SHORT EXERCISE:
In the entries below, extract every line starting with the one containing "Select the Move tool" and going on through the one containing "tap(20, 165)", reproducing the text without changes. Leave the pictures out of your answer.

RECORDS TO USE:

-.-.-

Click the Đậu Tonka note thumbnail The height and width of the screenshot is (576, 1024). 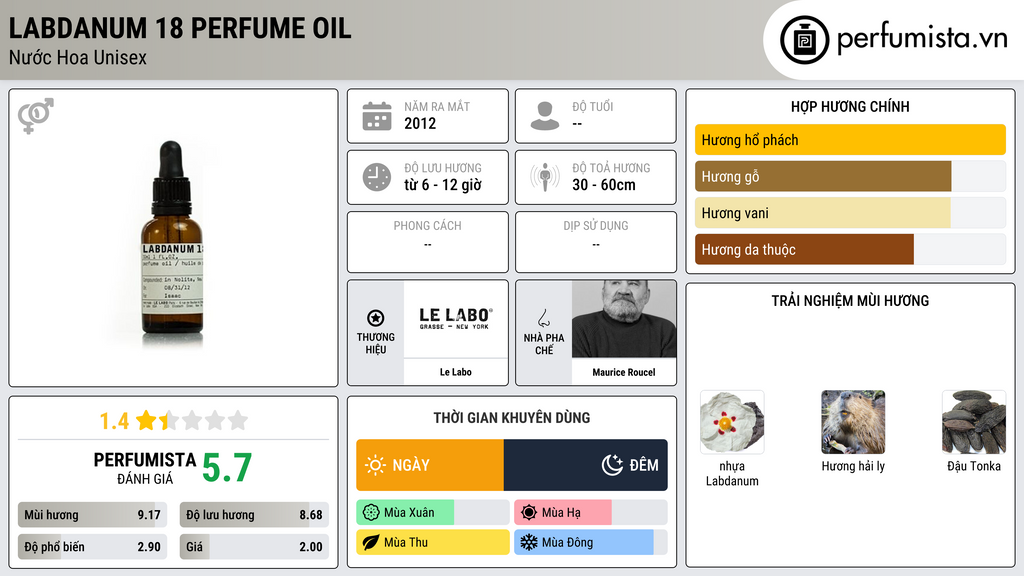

-.-.-

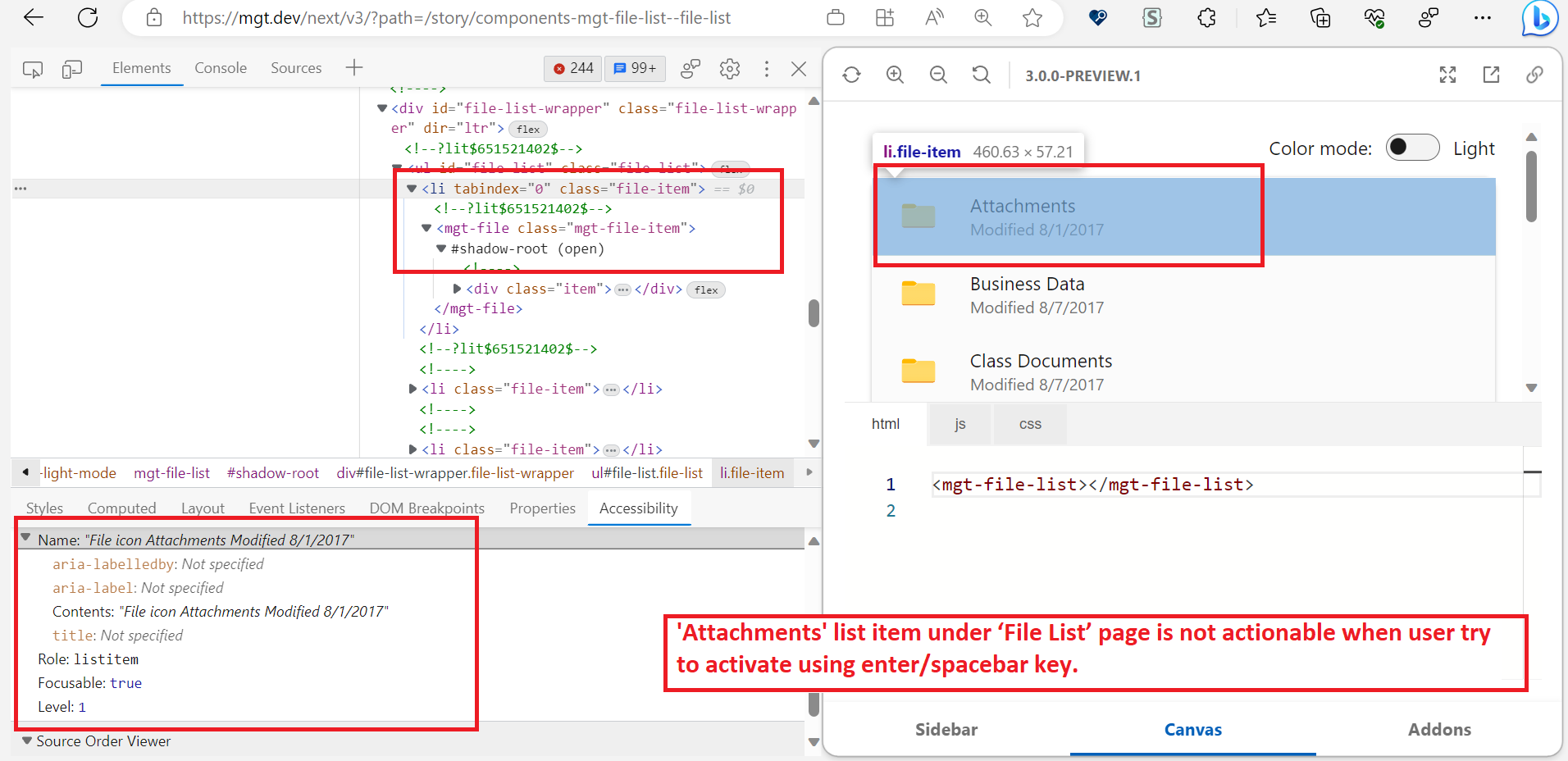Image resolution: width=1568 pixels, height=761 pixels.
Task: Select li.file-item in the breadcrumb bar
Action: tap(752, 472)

-.-.-

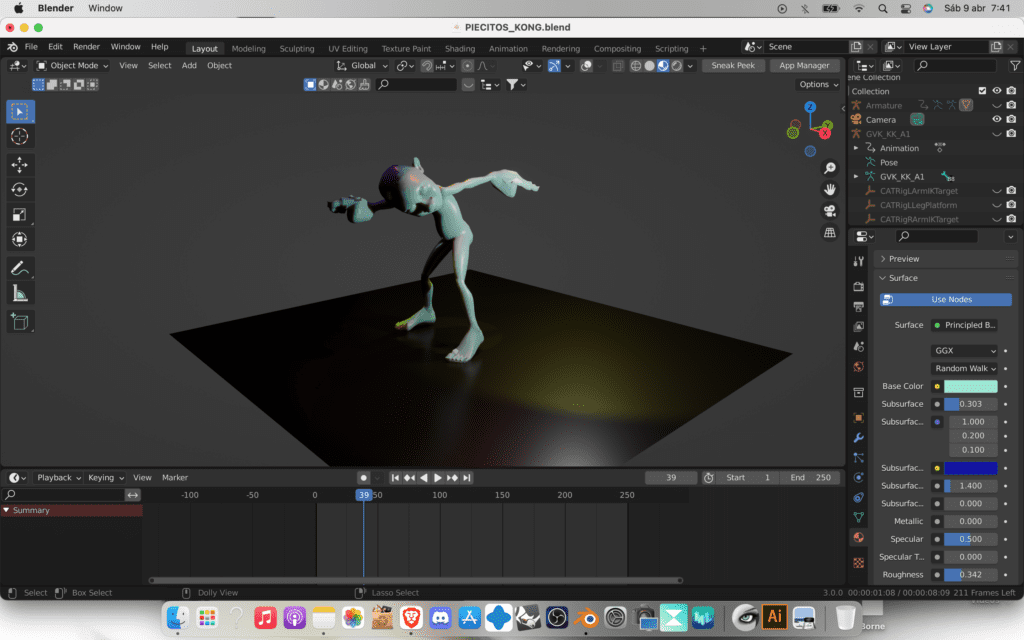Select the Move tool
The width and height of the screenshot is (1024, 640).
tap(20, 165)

-.-.-

REPLY:
Select the Move tool
The width and height of the screenshot is (1024, 640).
tap(20, 165)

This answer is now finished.